Levels of storage dams in the Summer Rainfall Area are still reacting slowly to the rain with most of the larger dams still between 50% and 70% of full storage capacity (Gariep 71%, Vanderkloof 60%, Vaaldam 57%, Bloemhof 77% and Pongolapoort 44%). Dams in Lesotho (<30%) as well as the Eastern Cape are still critically low. Large storage dams in the Western Cape like Theewaterskloof with 63%, Clanwilliamdam with 45% and Bergrivierdam with 84%, is low to moderate but taking the time of the year into account with only 3 to 4 months before the start of the winter rainy season is it acceptable and not a reason for serious concern at this stage.       
       
2.El Nino and Indian Ocean
The majority of the Nino areas are still inside the neutral range (between 0.2˚C and 0.5˚C above average). Forecasts still favour a neutral phase of the Nino-areas to remain for the rest of the summer season.

The Southern Oscillation Index (SOI) that is a measure of the coupling between surface conditions in the Nino-areas and overlying weather systems, now for the first time since about December 2018 is showing non-El Nino like patterns. The SOI was at the end of January 2020 in a rapidly rising phase according to the Australian classification system, indicating a swing away from El Nino-like conditions to more neutral conditions.   

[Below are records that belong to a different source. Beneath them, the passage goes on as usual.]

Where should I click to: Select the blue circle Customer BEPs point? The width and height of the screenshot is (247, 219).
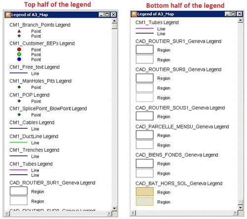coord(19,59)
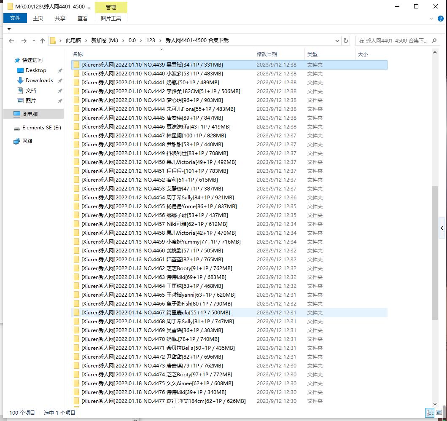Open the address bar history dropdown
This screenshot has height=421, width=447.
[337, 41]
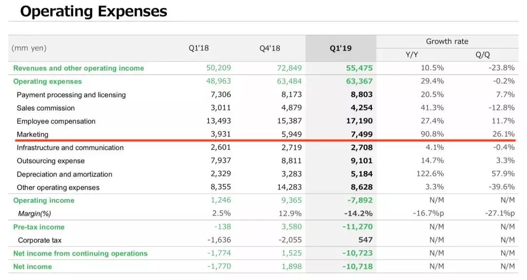Click the (mm yen) unit label

point(29,48)
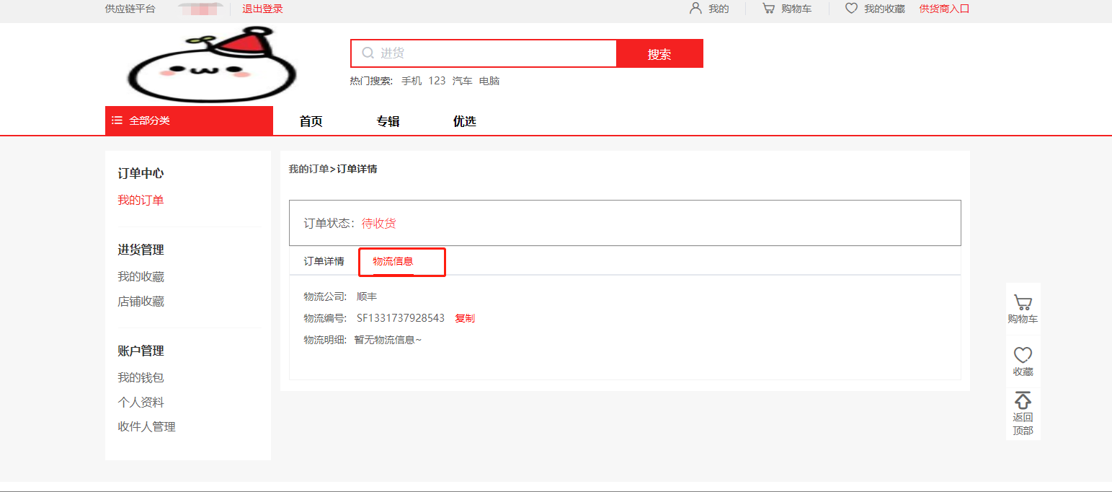Click the magnifier icon in search box
This screenshot has height=492, width=1112.
(368, 53)
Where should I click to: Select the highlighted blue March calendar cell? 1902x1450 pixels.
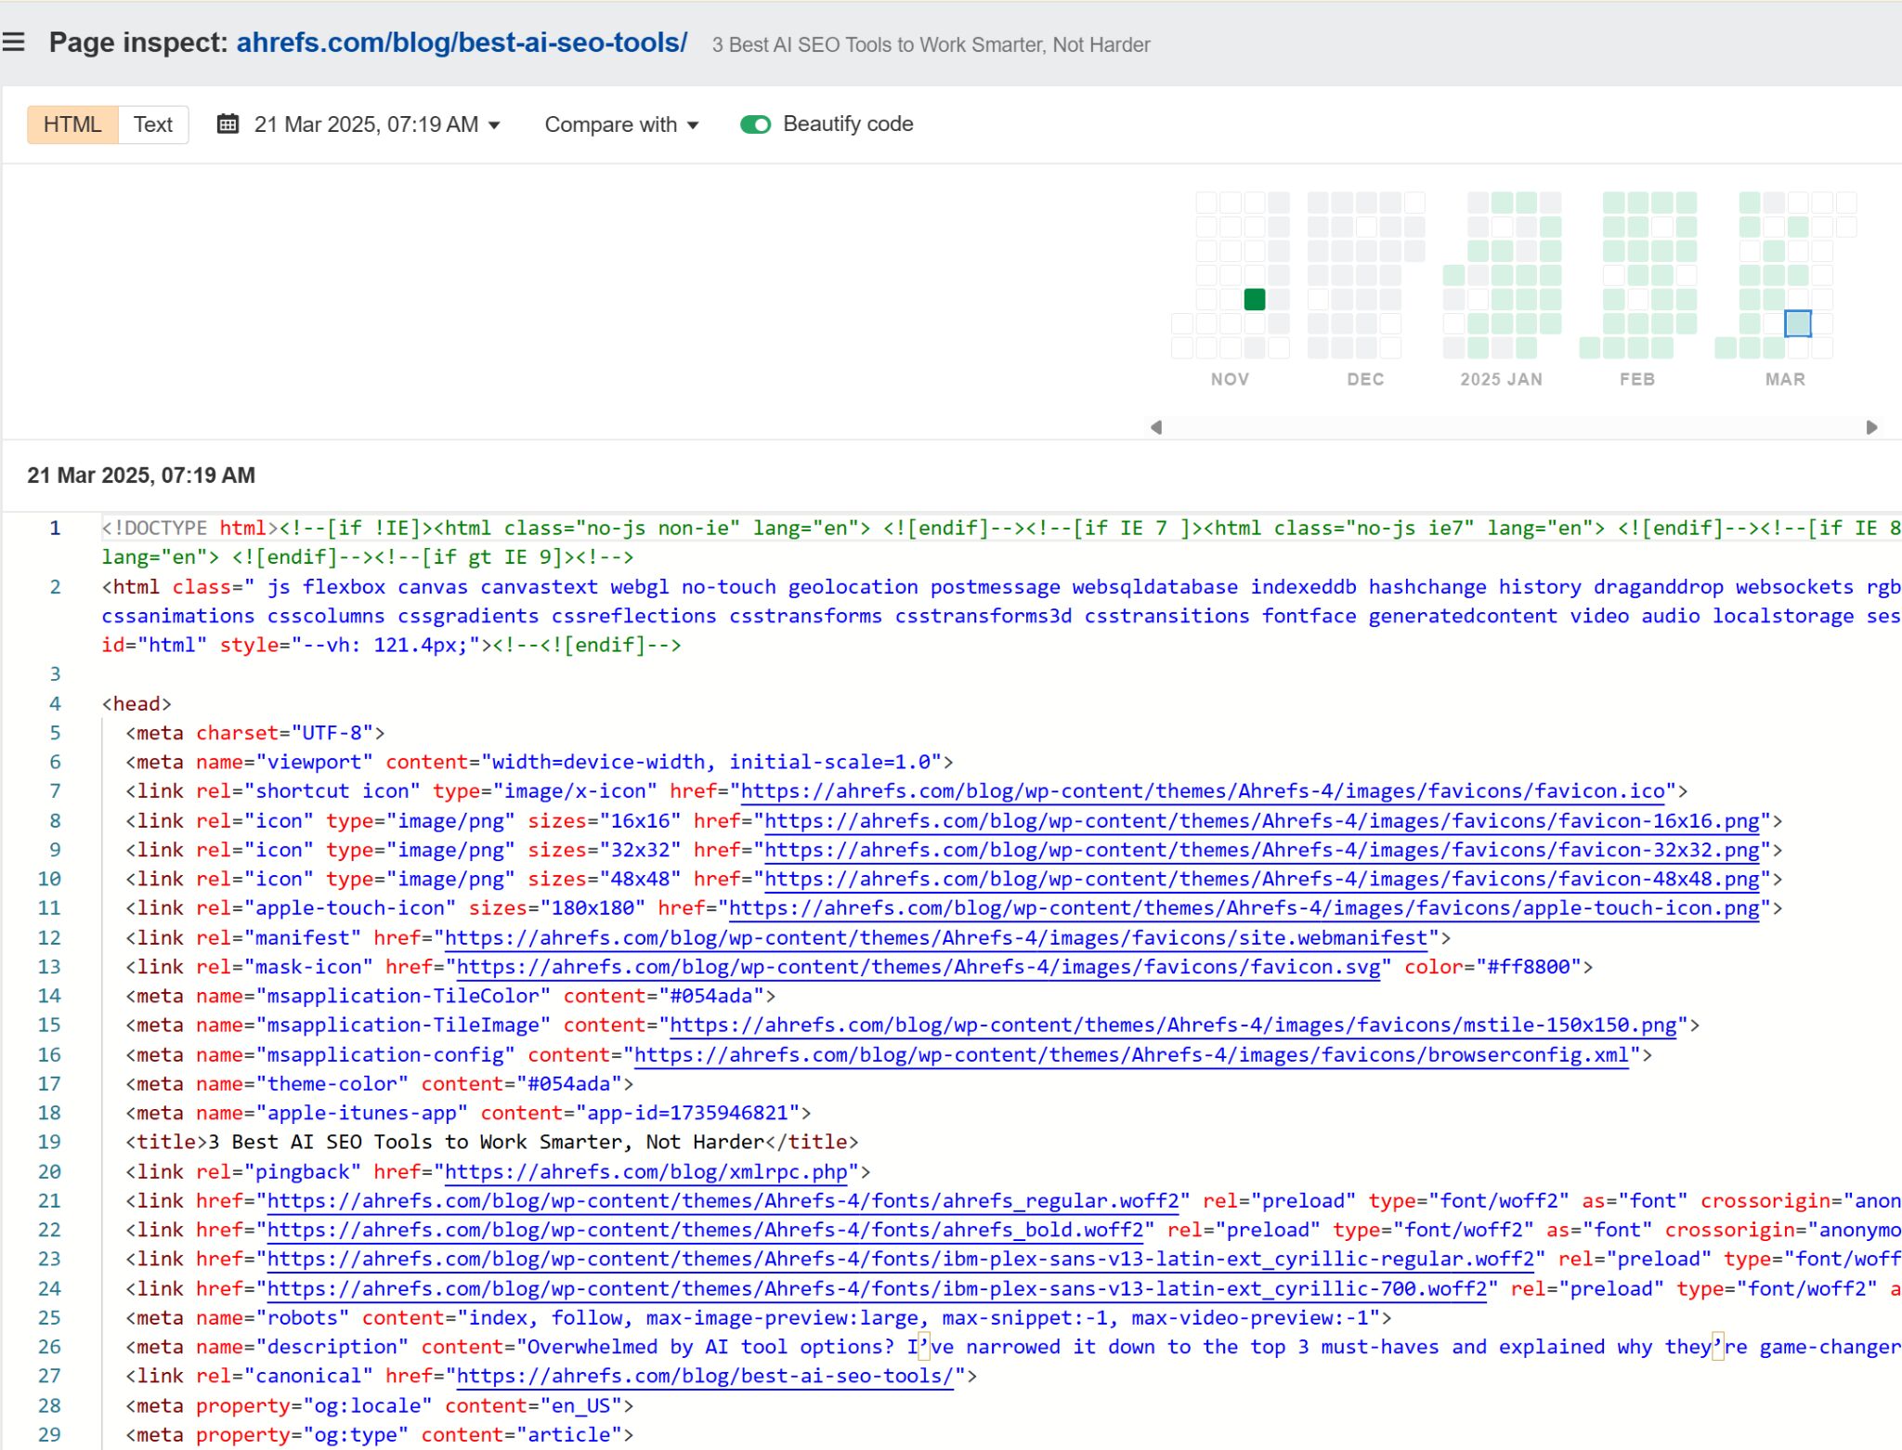[x=1797, y=323]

The Indian Ocean Dipole (IOD) Index is now for the first time since about May 2019 not in the positive phase but well within the neutral range. (A positive phase is negative for rainfall). Forecasts indicate that the IOD will remain in the neutral phase for the next months.
 
3. Expected rainfall and temperature conditions
3.1 Summer Rainfall Areas
3.1.1. Rainfall
The rapidly rising phase of the Southern Oscillation Index (SOI) during January 2020 is significant, especially for this time of the season. A rapidly rising phase in January is usually associated with at least average rainfall over the central to western parts of South Africa as well as Namibia for the February to April period. It is therefore likely that rainfall will shift away from the eastern parts of the country to become drier to the east with improved rainfall conditions over the western parts of the country.

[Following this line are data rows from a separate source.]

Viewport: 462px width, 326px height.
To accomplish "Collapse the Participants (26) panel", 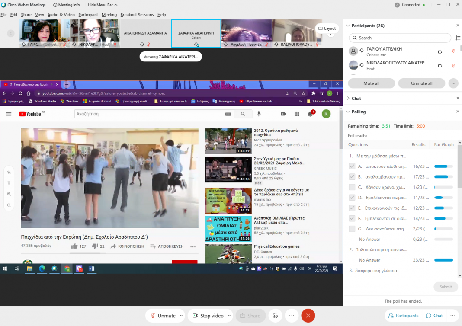I will click(348, 26).
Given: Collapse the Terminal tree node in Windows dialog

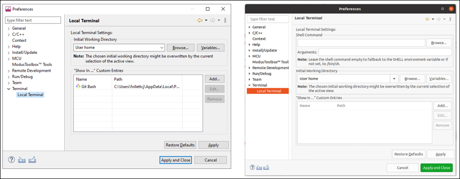Looking at the screenshot, I should (9, 89).
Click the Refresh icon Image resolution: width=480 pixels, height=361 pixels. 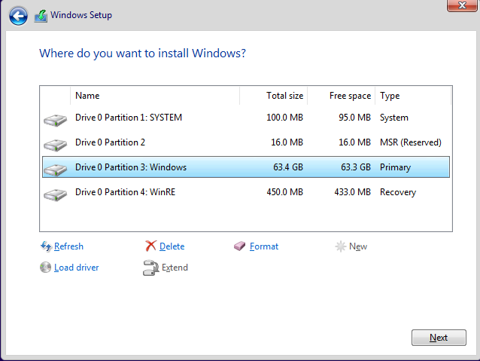46,246
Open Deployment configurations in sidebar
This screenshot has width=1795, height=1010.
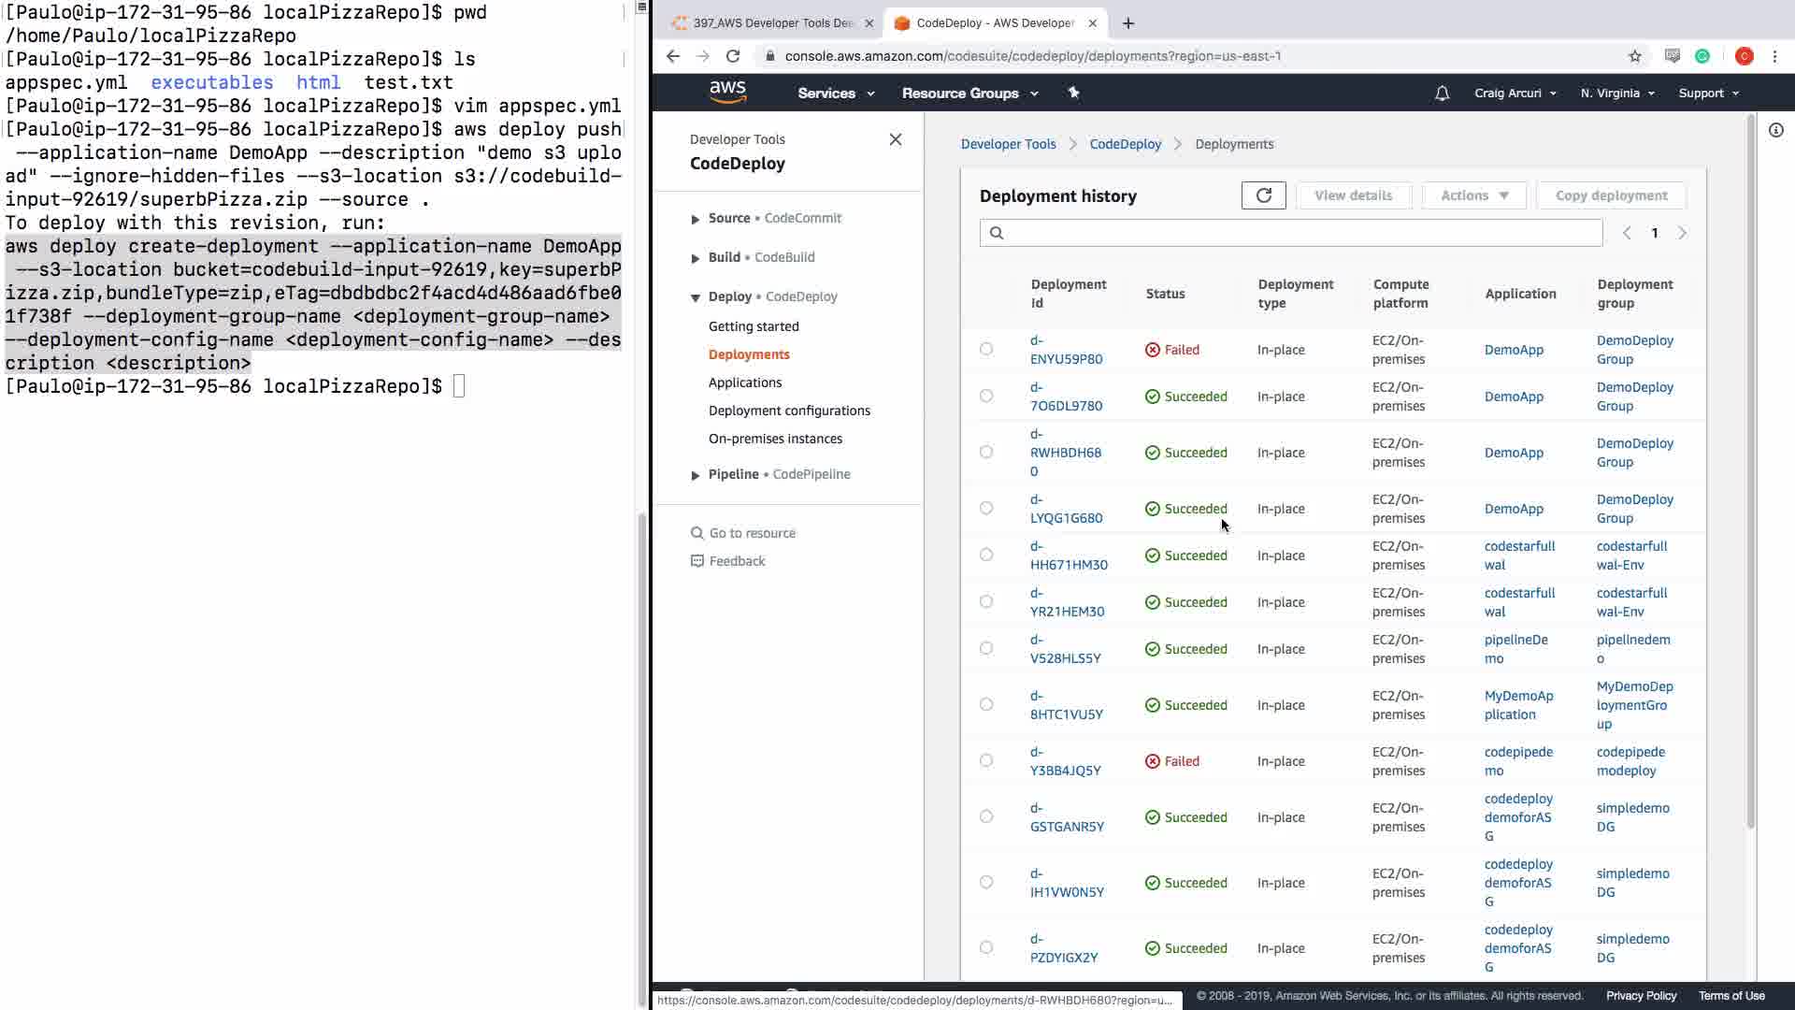[x=788, y=411]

Short to medium term forecasts indicate that rainfall conditions will improve again in the second part of February, especially over the central to western parts as well as south eastern parts of the country (Eastern Cape and southern parts of KZN) and adjacent areas. It is most likely that the drought stricken areas of the Northern Cape will receive some rain before the end of February. Further rain is also very probable over most of the summer grain areas before the end of February but will start to weaken towards the extreme eastern parts.      

3.2 Winter Rainfall Areas
Light falls of rain is possible for the short term (14 to 20 February) from thunderstorm activity. It is however very likely that the winter rainfall season will start later than normal because it is expected that summer rainfall will remain prominent for the next months. It is however very likely that further summer rainfall will occur due to forecasts of rain over the western parts of the country.  
 
3.3 Namibia
Outlooks for rain for the drought stricken parts of central to southern Namibia are positive for the next months before winter.  
 
4. Summary and conclusion

Timing and amounts of rain that occurred since the beginning of the year are very positive to result in a very good maize crop. Further rain that is expected in February can prevent any drought damage but smaller areas can suffer from water logged conditions.
The Southern Oscillation Index (SOI) that is a measure of coupling between the Nino-areas and with overlying weather systems, was in a rapidly rising phase in January 2020. The rising phase in January is usually associated with at least average rainfall over most of the central to western parts of the country in the pre-winter period. The Indian Ocean Dipole Index is also now settled in the neutral phase.
Short to medium term forecasts indicates relative high probabilities for rain towards the second part of February for large parts of the country.